Juan Luis Arsuaga / ABC
Actualizado Viernes, 12-06-09 a las 22:16
Antes de ponerse manos a la obra en la dirección del yacimiento de Atapuerca -la campaña de verano comienza dentro de unos días en la excavación burgalesa-, el paleontólogo Juan Luis Arsuaga tiene tiempo para presentar su último libro, «El reloj de Darwin» (Temas de hoy), en el que describe cómo el naturalista británico elaboró sus teorías sobre la evolución de las especies. En un chat con los lectores de ABC.es, Arsuaga ha defendido la ciencia, la razón y la lógica para explicar el origen del mundo y del Hombre frente a los posicionamientos más rígidos.
«El creacionismo no se puede defender científicamente, es como decir que la Tierra es el centro del Universo», ha dicho el investigador sobre el conjunto de creencias que niegan la evolución y atribuyen la vida tal y como la conocemos hoy a un acto de creación divino o a una inteligencia superior. Aunque parezca contradictorio, estas ideas han resurgido precisamente cuando se cumplen doscientos años del nacimiento de Darwin y ciento cincuenta de la publicación de su obra «El origen de las especies».
«Los que lo defienden lo hacen desde doctrinas ideológicas que no tienen nada que ver con el conocimiento ni con la cultura», ha continuado Arsuaga. El ejemplo es muy claro: «Bin Laden seguro que es creacionista. ¿Alguien cree que tiene razón? ¿Alguien quiere pensar lo mismo que él?».

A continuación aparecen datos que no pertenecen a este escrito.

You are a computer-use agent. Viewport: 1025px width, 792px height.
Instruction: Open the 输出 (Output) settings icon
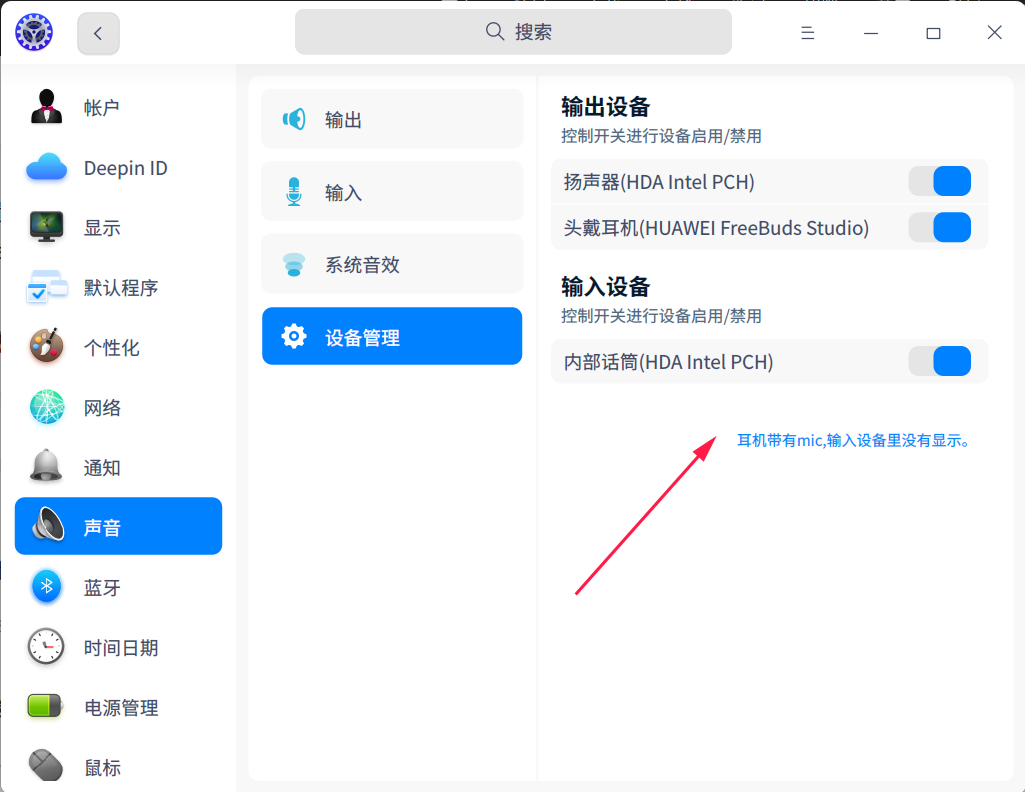click(293, 118)
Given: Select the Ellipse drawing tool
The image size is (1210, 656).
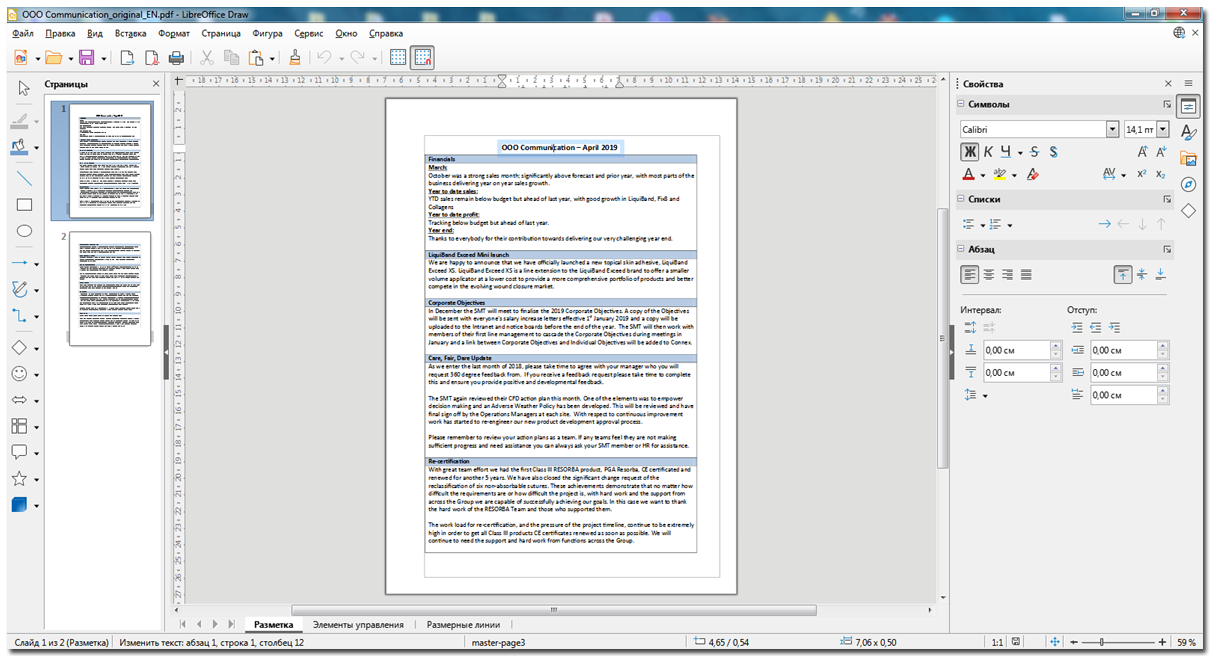Looking at the screenshot, I should pos(24,231).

A la pregunta de qué papel juega Dios en todo esto, el paleontólogo ha advertido de que «ciencia y religión tienen magisterios diferentes». A su juicio, «el profesor de biología no explica religión, y el de religión no debe explicar biología. La evolución en general y la humana en particular son biología, o sea, que las explica el profesor de biología».
Búsqueda de nuevos restos
Respecto a su trabajo en Atapuerca, el equipo de Arsuaga se afanará en la búsqueda de nuevos restos del hombre europeo más antiguo -1,2 millones de años-, por ahora clasificado como Homo antecesor. «Tenemos parte de una mandíbula y una falange de mano. El resto tiene que estar por ahí pero no será fácil encontrarlo», ha confesado el científico. Sin embargo, sí hay más oportunidades de encontrar fósiles de comunidades más recientes en la sima del Elefante y en la sima de los Huesos.

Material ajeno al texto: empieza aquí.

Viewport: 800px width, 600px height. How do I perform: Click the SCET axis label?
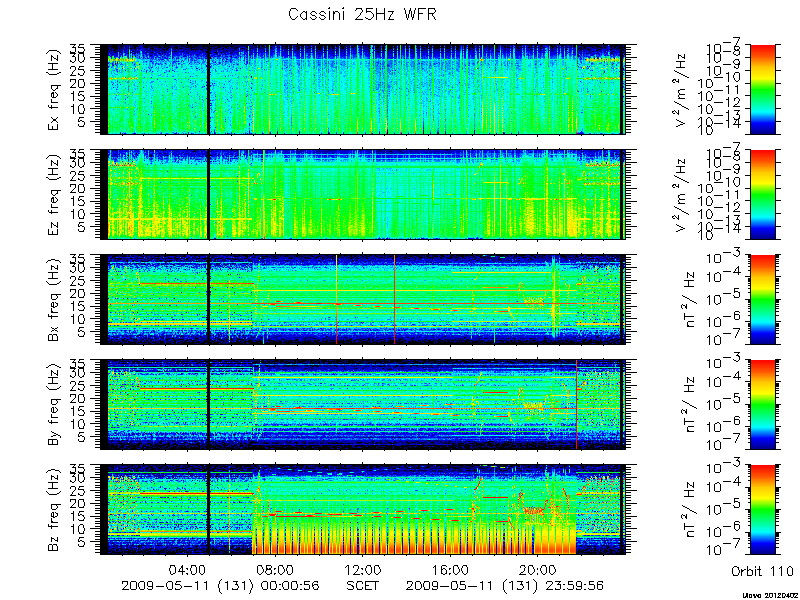pos(362,585)
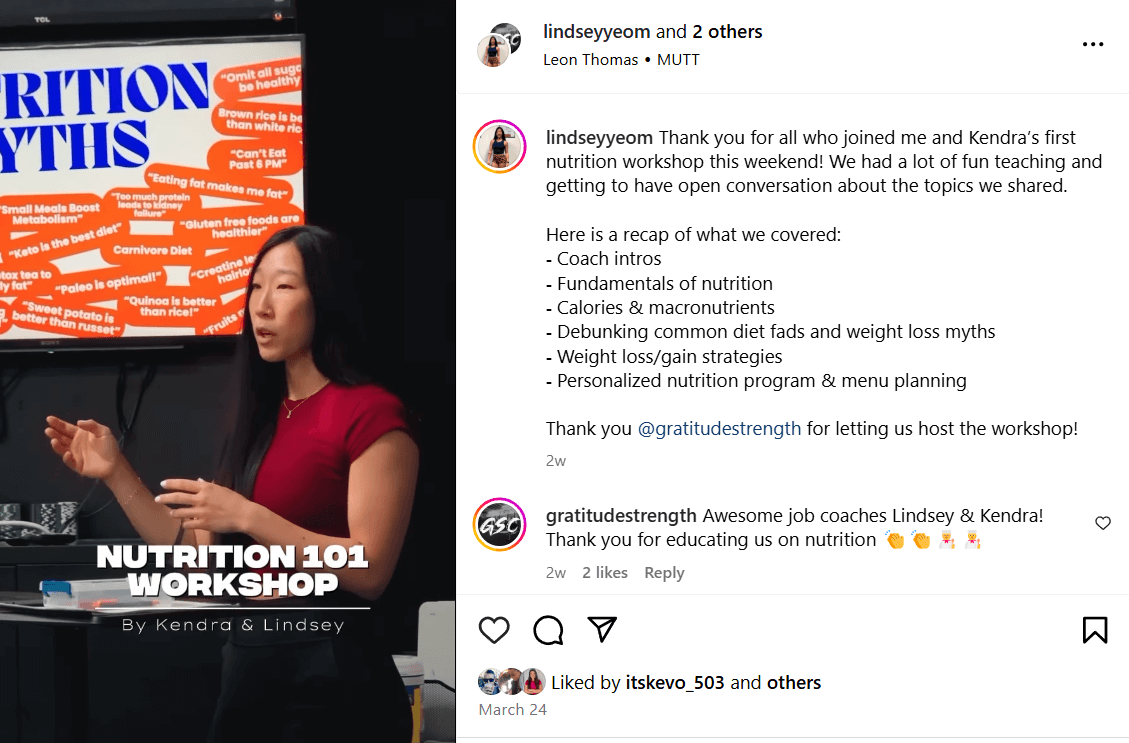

El investigador ha lanzado una llamada a nuestras conciencias para reflexionar sobre el futuro de la Tierra. «El futuro no está escrito -ha recordado-, no es algo que nos sobreviene, sino algo que construimos todos los días. Eso vale para nuestra contribución al cambio climático». Eso sí, «el día que venga la próxima glaciación nos vamos a enterar. Ésa es la mayor catástrofe que puedo imaginar para la especie humana».
Sin salacot ni látigo, Arsuaga no se reconoce en su «colega» de profesión Indiana Jones. «No me parezco en nada y no lo lamento. Los científicos europeos somos otro modelo». Ahora bien, «una ciencia como la nuestra es una aventura en la naturaleza y por eso es una gran experiencia».